YOUR GOAL: Look through the data below and show every line that includes "Országgyűlés".

Recorded data

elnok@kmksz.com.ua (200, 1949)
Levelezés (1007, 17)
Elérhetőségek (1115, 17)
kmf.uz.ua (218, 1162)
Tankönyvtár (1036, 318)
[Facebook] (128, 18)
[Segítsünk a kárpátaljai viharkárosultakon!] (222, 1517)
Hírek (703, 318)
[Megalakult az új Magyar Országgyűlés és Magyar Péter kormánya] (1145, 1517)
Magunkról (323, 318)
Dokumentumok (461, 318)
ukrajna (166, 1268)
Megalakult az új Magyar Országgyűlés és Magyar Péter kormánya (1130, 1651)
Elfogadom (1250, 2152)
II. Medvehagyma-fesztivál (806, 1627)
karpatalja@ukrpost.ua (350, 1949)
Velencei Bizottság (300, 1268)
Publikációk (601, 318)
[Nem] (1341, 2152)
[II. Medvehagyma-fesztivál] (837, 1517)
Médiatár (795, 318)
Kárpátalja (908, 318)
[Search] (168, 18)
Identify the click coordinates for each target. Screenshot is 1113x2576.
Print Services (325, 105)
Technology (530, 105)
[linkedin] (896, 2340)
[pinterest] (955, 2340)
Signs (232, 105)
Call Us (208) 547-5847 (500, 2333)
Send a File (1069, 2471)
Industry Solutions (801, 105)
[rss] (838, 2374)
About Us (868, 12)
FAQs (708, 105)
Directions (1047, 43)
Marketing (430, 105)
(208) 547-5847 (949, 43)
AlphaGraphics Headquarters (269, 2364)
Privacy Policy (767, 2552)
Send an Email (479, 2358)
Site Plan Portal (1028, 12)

SOLUTION TO THIS TASK:
[Megalakult az új Magyar Országgyűlés és Magyar Péter kormánya] (1145, 1517)
Megalakult az új Magyar Országgyűlés és Magyar Péter kormánya (1130, 1651)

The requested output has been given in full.